The Calgary Flames are set to face off against the Winnipeg Jets in the preliminary round of the playoffs in a best-of-five series. The winner of that series advances to round one of the playoffs, the loser goes home. Both teams were bounced in the first round of the playoffs last year in 2018-19. Both teams have also had months to rest and recover due to the cancellation of NHL action brought on by COVID-19. The question now is, which team wants to win more?
Who Has Had Playoff Success More Recently?
As mentioned above, Calgary and Winnipeg both lost in the first round of the playoffs last year. But which team has had playoff success more recently? The last time the Flames won a playoff round, was 2014-15, before they eventually were defeated in the second round by the Anaheim Ducks. The Jets, on the other hand, surprised everyone in 2017-18 when they made a run to the conference final before being beaten by the Vegas Golden Knights in Vegas’ inaugural season.
Both organizations still have several core players on their roster from their teams that made it past the first round of the playoffs a few years ago. Looking farther back in history, the Flames last won the Stanley Cup in 1989, and the Jets have never won the Stanley Cup. With that said, everyone from the 1989 squad is retired by now. So I’d have to give the playoff experience edge to Winnipeg because they’ve gone deeper in the playoffs more recently than Calgary.

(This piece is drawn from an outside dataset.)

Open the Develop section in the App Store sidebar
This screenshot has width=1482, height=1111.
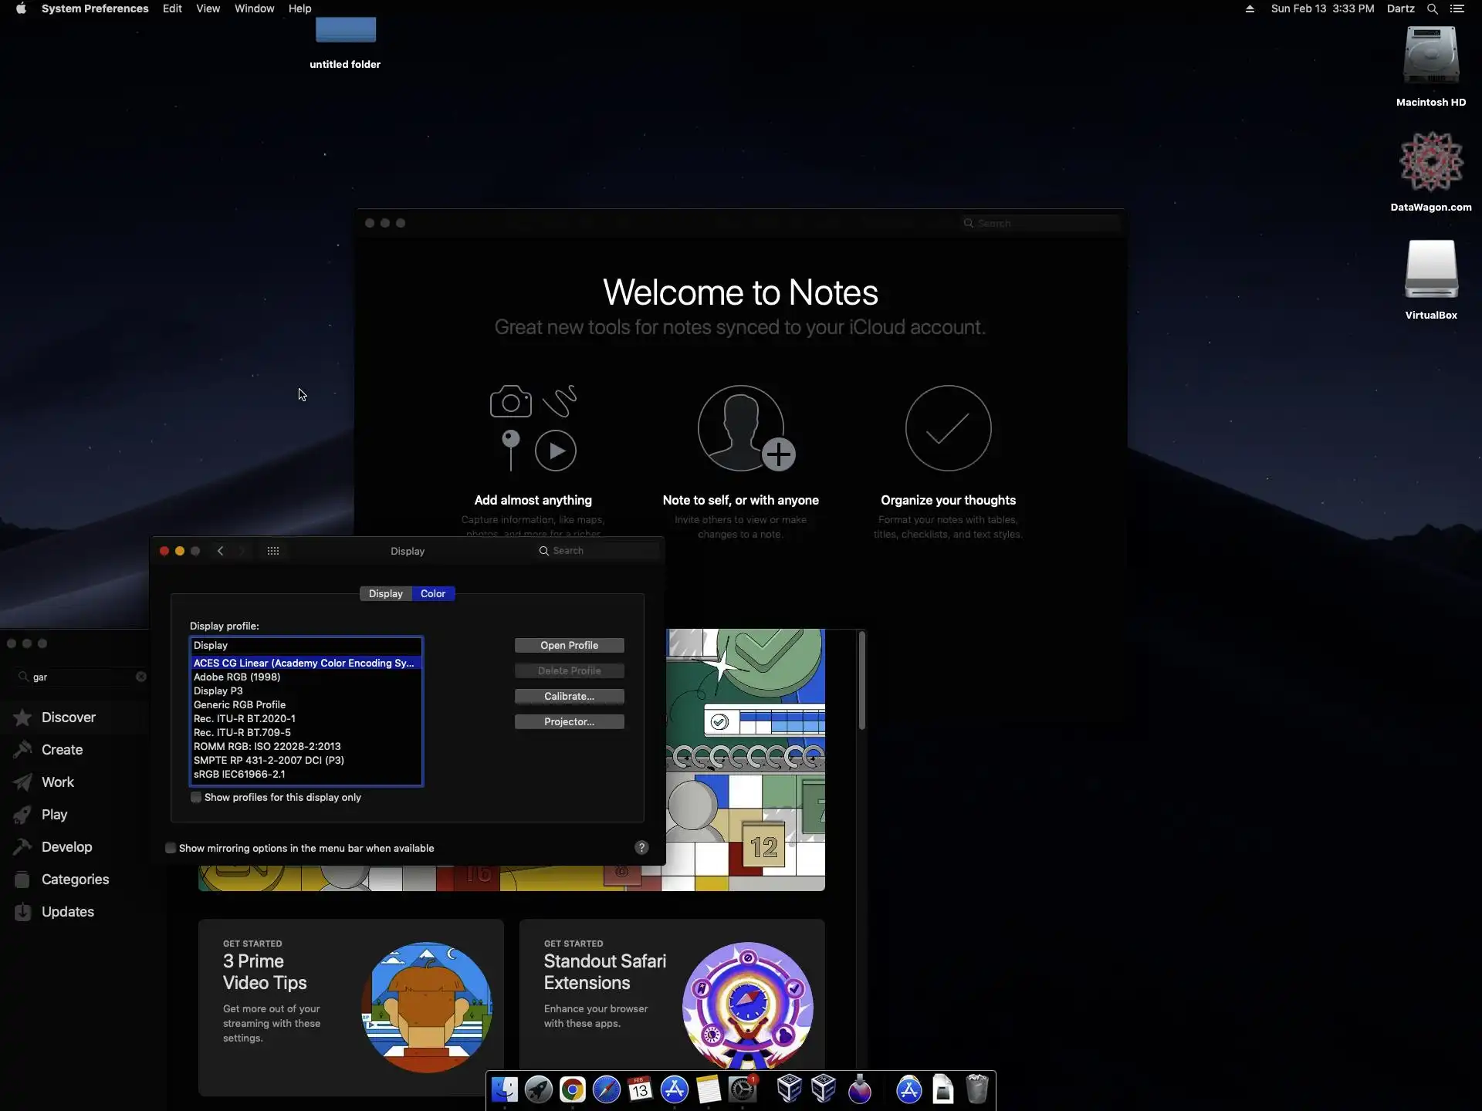[x=66, y=847]
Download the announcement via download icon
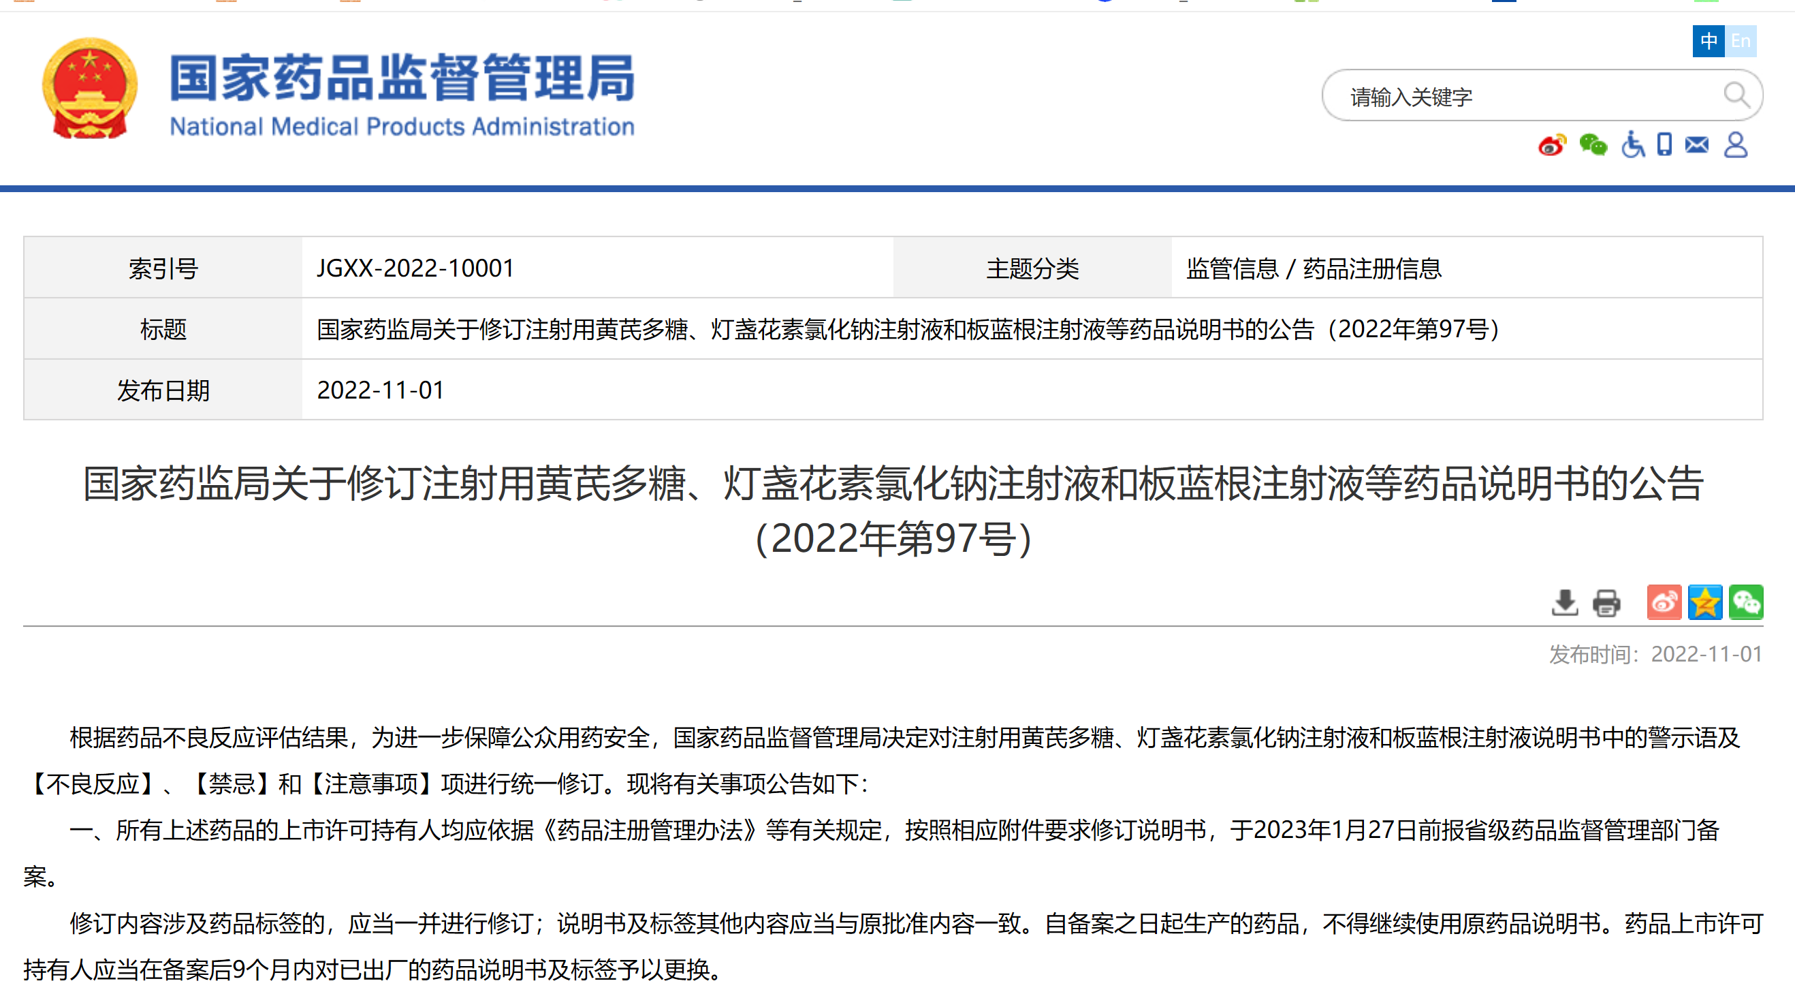 click(x=1565, y=603)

Who Was Doing Better Before the Pause?
The Flames had won 3 of 4 games in the month of March and outscored their opponents 12-8 before the season was put on hold. Those victories include a 3-0 shutout against an offensively gifted Florida Panthers team, who at the time were desperately battling with the Toronto Maple Leafs for third place in the Atlantic Division, as well as a 3-2 overtime win against the hard-checking Columbus Blue Jackets who were fighting for their lives to hold the last wild card spot in the Eastern Conference.

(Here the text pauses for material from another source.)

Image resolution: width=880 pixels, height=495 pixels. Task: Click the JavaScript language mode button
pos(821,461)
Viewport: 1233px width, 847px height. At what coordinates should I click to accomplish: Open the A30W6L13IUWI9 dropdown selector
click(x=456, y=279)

The Jets had won all four of their games in March before the season paused. They outscored opponents 15-5 over that stretch. Coincidentally, their next opponent they were scheduled to face if games weren’t cancelled was the Flames on March 14. That game would have been great for getting a read on how these teams stack up against each other if it had been the last game played before the pause. If Calgary had won, both teams would have had four wins and one loss for the month of March, and they would have split their season series 1-1 after an outdoor game in October that needed overtime to decide a winner went Winnipeg’s way.
So, Who Will Win?
Trying to decide who will win a best-of-five series between these two teams is tough, but it seems like the Jets have a slight advantage. Winnipeg has an edge because Calgary has the worse goal differential of the two teams. The Flames had a poor goal differential of minus-5 (i.e., 210 goals for and 215 goals against). The Jets, on the other hand, owned a respectable goal differential of plus-13 (i.e., 216 goals for and 203 goals against). Winnipeg also has more high-end talent. The Jets had five skaters score at least 20 goals, including Kyle Connor who scored 38. The Flames only had three 20-goal men, and no one with over 30 goals.

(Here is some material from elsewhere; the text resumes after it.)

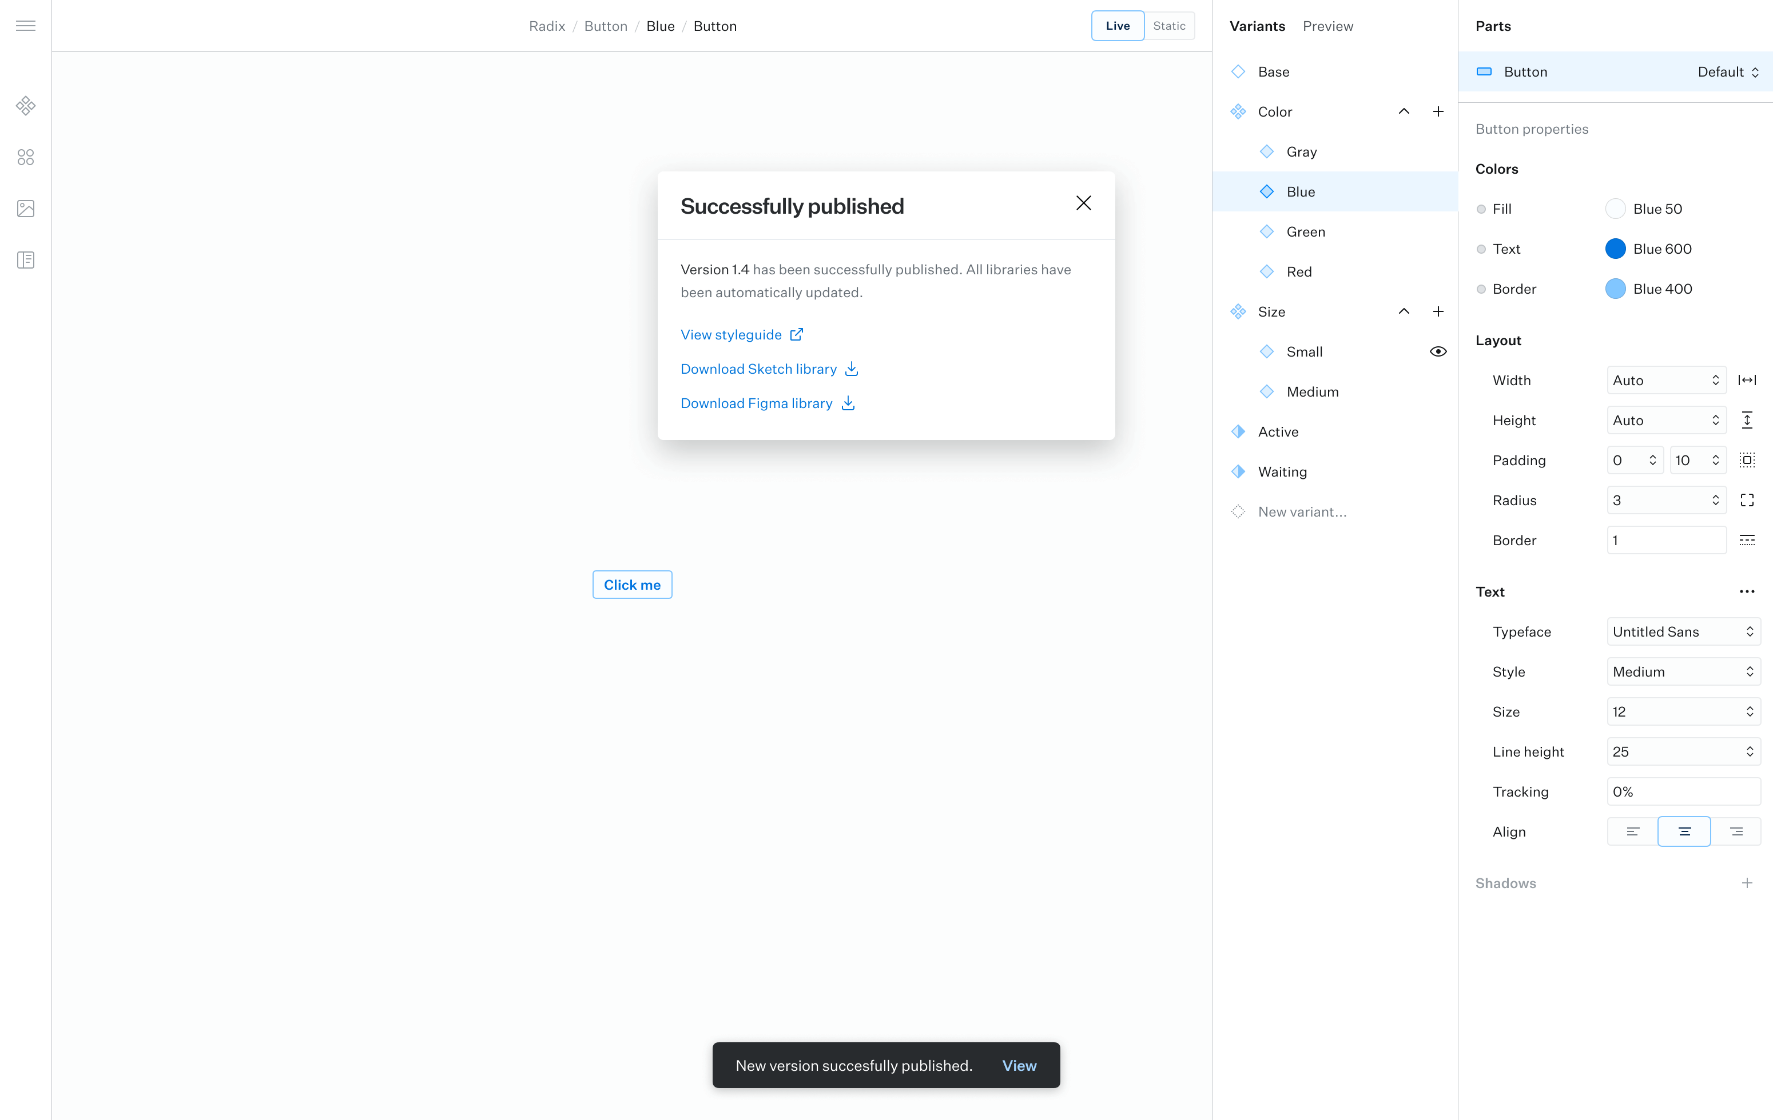Switch to the Preview tab
Image resolution: width=1773 pixels, height=1120 pixels.
pyautogui.click(x=1328, y=26)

Differences in firepower aside, the Flames finished the regular season with a record of 36-27-7 in 70 games played, earning them 79 points in the standings. The Jets finished their season 37-28-6 with 80 points in 71 games played. Only one point in the standings separates these two teams and Calgary had a game in hand when play paused. If there’s one X factor that’s difficult to account for, it’s the impact that the coaching change Calgary made mid-season will have on the outcome of their post-season. (from ‘GEOFF WARD: New coach the kind of ‘guys guy’ the Flames need right now,’ Calgary Sun, 12/01/2019)
Related: Top 3 All-Time Flames Goalies
Still, all things quantifiable considered, I predict the Jets winning in five games, with at least three of them going to overtime. No matter what the outcome though, two western Canadian teams are going to lock horns very soon, and only one will survive to the next round of the playoffs.